Criar Pontes

 




O funcionário do postinho de saúde perto de minha casa já virou meu amigo. Chamo de postinho, assim no diminutivo, por intimidade e carinho. O rapaz do postinho é chamado de Mago. Eu não sei o nome dele, mas ele é magro. Então a gente chama ele de Mago. Muito educado, o Mago passa o dia trancado numa sala minúscula e dizendo ‘não' para todo mundo. Chegamos na portinha, chamamos o Mago, entregamos a receita e ele diz que ‘não tem o remédio desejado’.

Tem coisa que a gente não sabe. Coisa pequena. Coisa simples, não necessariamente as grandes perguntas e questões da humanidade,  tipo, quem veio primeiro: o ovo ou a galinha? Ou Deus realmente existe? A gente não tem resposta para perguntas simples como por que falta remédio no postinho?

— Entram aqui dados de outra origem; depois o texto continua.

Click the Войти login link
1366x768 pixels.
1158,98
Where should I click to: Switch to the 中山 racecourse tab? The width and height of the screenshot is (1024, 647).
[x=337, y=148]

Outro dia, depois de ouvir um não do mago uma senhora, frequentadora assídua e também colecionadora de nãos deu pistas para uma possível resposta sobre isso: não tem remédio no postinho pois é preciso manter o povo doente. Não fazem hospitais públicos pois hospitais não dão lucro. Imagine só: milhões para fazer um hospital.  Contratos, concursos. Inaugura-se a obra para... receber gente doente. E pobre. Isso não dá lucro. Se brincar, ganha nem voto

E as escolas? Fazer escola pra pobre? Educação é cara. E o filho do rico já tem onde estudar. O negócio mesmo é fazer praça,  colocar nome de parente nelas. Inaugurar ponte, construir estradas e viadutos. Isso sim. Ninguém vai reclamar. Se sim, não tem problema.  A maioria do povo tá com fome mesmo. Gente com fome não costuma reclamar. Não por muito tempo.

No fim das contas o estado é feito o mago. Tá ali, a gente não sabe quem é,  não conhece o nome dele e ouve sempre aquele não nosso de cada dia e segue. Mas ele faz com um sorriso,  com tanta educação que a gente pergunta já acostumado, já que pior que um não é um nada.